Untuk mendukung transformasi digital UMKM, SONJO juga mengadakan pelatihan pemasaran digital, seperti pembuatan logo, fotografi produk, desain poster, serta strategi promosi daring. Selain itu, untuk mendukung jangkauan pasar yang lebih luas, SONJO menyediakan aplikasi yang digunakan khusus untuk menampilkan produk-produk UMKM beserta kontak bisnis.
Sementara itu, di sektor kesehatan, SONJO memiliki tiga belas program, antara lain SONJO Poster untuk penyebaran informasi Covid-19 secara daring, SONJO Husada untuk penyaluran bantuan APD dan kebutuhan medis, SONJO Inovasi sebagai dukungan terhadap inovator alat bantu kesehatan, SoHibKoe untuk pendaftaran sukarelawan donor plasma serta, SONJO Husada Tangguh yang merupakan program penggalangan dana untuk mendukung shelter pasien Covid-19 dan relawan pembantu Lalu, database Shelter SiTangguh yang menjadi database untuk mengawasi shelter, SISTERKU yang menyediakan database pasien di penampunga, SONJO Saras menjadi platform bagi relawan pembantu untuk mengawasi penampungan, LiveDokter untuk layanan konsultasi medis jarak jauh, SONJO Uwuh untuk pengelolaan sampah medis di shelter, dan SONJO Rukti Jenazah untuk membantu pemakaman jenazah pasien Covid-19.

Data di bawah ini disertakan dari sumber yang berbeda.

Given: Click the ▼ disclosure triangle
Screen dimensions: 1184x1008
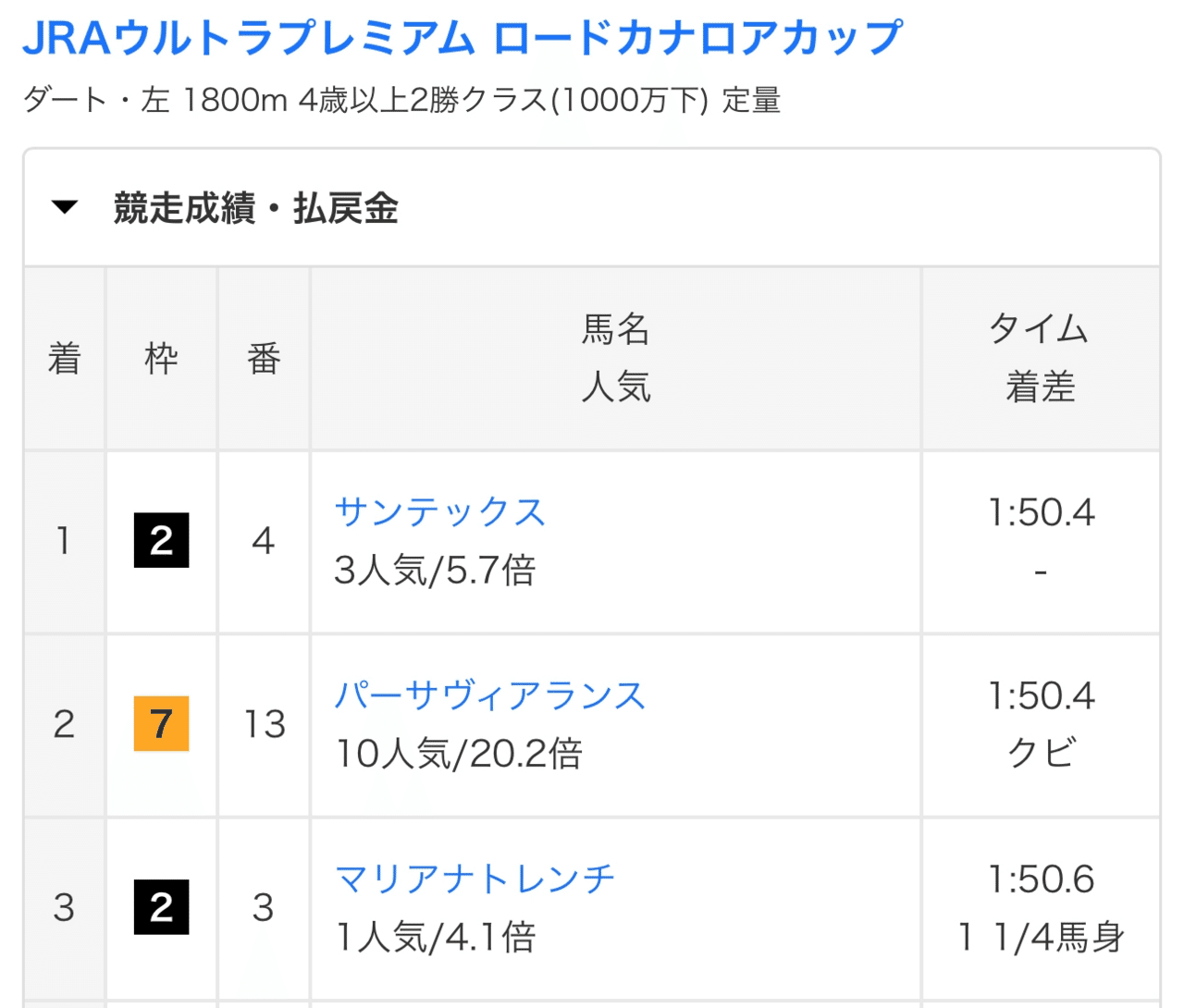Looking at the screenshot, I should (64, 207).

Berikutnya, SONJO Rewangan yang menyediakan sistem rujukan pasien alternatif berbasis WAG dan Excel. Meskipun rumah sakit sudah memiliki sistem rujukan resmi sendiri, SONJO Rewangan hadir sebagai solusi alternatif yang lebih cepat dan fleksibel.
“Di minggu pertama penerapan, sistem ini pun sukses dengan berhasil menangani rujukan untuk lebih dari 150 pasien,” ungkapnya.
Ada pula program SONJO Tetuko atau vaksinasi massal dengan menggunakan pendekatan berbeda tergantung wilayahnya. Program ini merupakan salah satu program yang sangat berhasil. Bahkan, Menteri Kesehatan saat itu menyebut SONJO Tetuko sebagai program vaksinasi massal paling efisien, dengan hanya memakan biaya sekitar Rp6.000 per orang.
SONJO membuktikan bahwa dengan mengandalkan modal sosial dan kekuatan budaya lokal, bantuan dapat terus mengalir ke sesama tanpa perlu kehadiran fisik maupun dana besar. Melalui pendekatan digital yang inklusif dan adaptif, SONJO menjadi bukti nyata bahwa solidaritas bisa tumbuh bahkan di antara orang-orang yang tak saling mengenal, selama mereka berbagi nilai dan tujuan yang sama.
Rimawan memaparkan bahwa di situasi krisis seperti Pandemi Covid-19 diibaratkan seperti memainkan permainan tak berujung, dimana titik akhirnya tidak diketahui. Dalam kondisi seperti ini, penting untuk mengambil keputusan dengan perspektif jangka panjang .Ia menekankan pentingnya pendekatan delta-sigma-delta, yaitu dengan melakukan tindakan kecil secara konsisten setiap hari tanpa henti.
“Karena dari konsistensi itulah perubahan besar bisa terjadi” pungkas Rimawan.